EXTRACTED TEXT:
/---

- Directed by: Svitlana Levitas and Margarita Yakovleva
- Produced by: Svitlana Levitas and Margarita Yakovleva
- Release date: 2017 (premiered);
- Countries: Ukraine; Israel; US;
- Language: Ukrainian

= Word of the Righteous =

2017 documentary series

Word of the Righteous («Слово Праведника») is a 2017 documentary series directed and produced by journalists Svitlana Levitas and Margarita Yakovleva, co-authors of a Ukrainian-Israeli-US project dedicated to the Righteous Among the Nations.

The film features Ukrainians who rescued Jews from the Holocaust during World War II.

== Plot ==
The film chronicles the valor and sacrifice of teenagers from Ukrainian cities and villages who, despite the life-threatening conditions, saved their Jewish friends, classmates and neighbors from the Holocaust during World War II. In commemoration of their unexampled heroism, they were awarded the honorary title "Righteous Among the Nations" by Yad Vashem, the World Holocaust Remembrance Center based in Jerusalem, Israel.

The film consists of documentary interviews with the Righteous Among the Nations and the Righteous of Ukraine. Their accounts are illustrated by courtesy photos, coupled with the photos and videos provided by The Pshenychnyi Central State Film, Photo and Sound Archives of Ukraine.

\---

DATASET EXCERPT:
/---

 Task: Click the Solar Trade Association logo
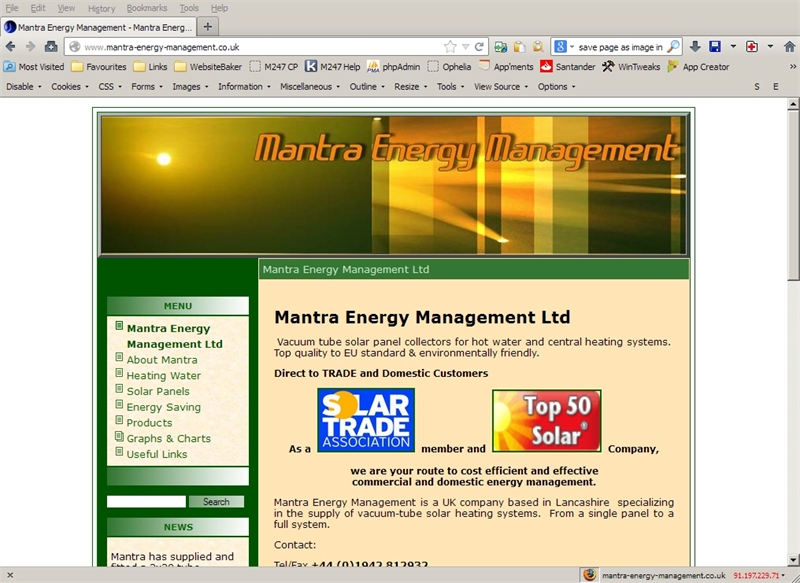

\---

ACTIVITIES:
1/ Duplicate the passage of the Word of the Righteous text from "The film consists" to "Archives of Ukraine.".
2/ According to the Word of the Righteous text, which organization awarded the teenagers the honorary title "Righteous Among the Nations"?

RESULTS FOR EACH TASK:
1/
The film consists of documentary interviews with the Righteous Among the Nations and the Righteous of Ukraine. Their accounts are illustrated by courtesy photos, coupled with the photos and videos provided by The Pshenychnyi Central State Film, Photo and Sound Archives of Ukraine.

2/ Yad Vashem, the World Holocaust Remembrance Center based in Jerusalem, Israel.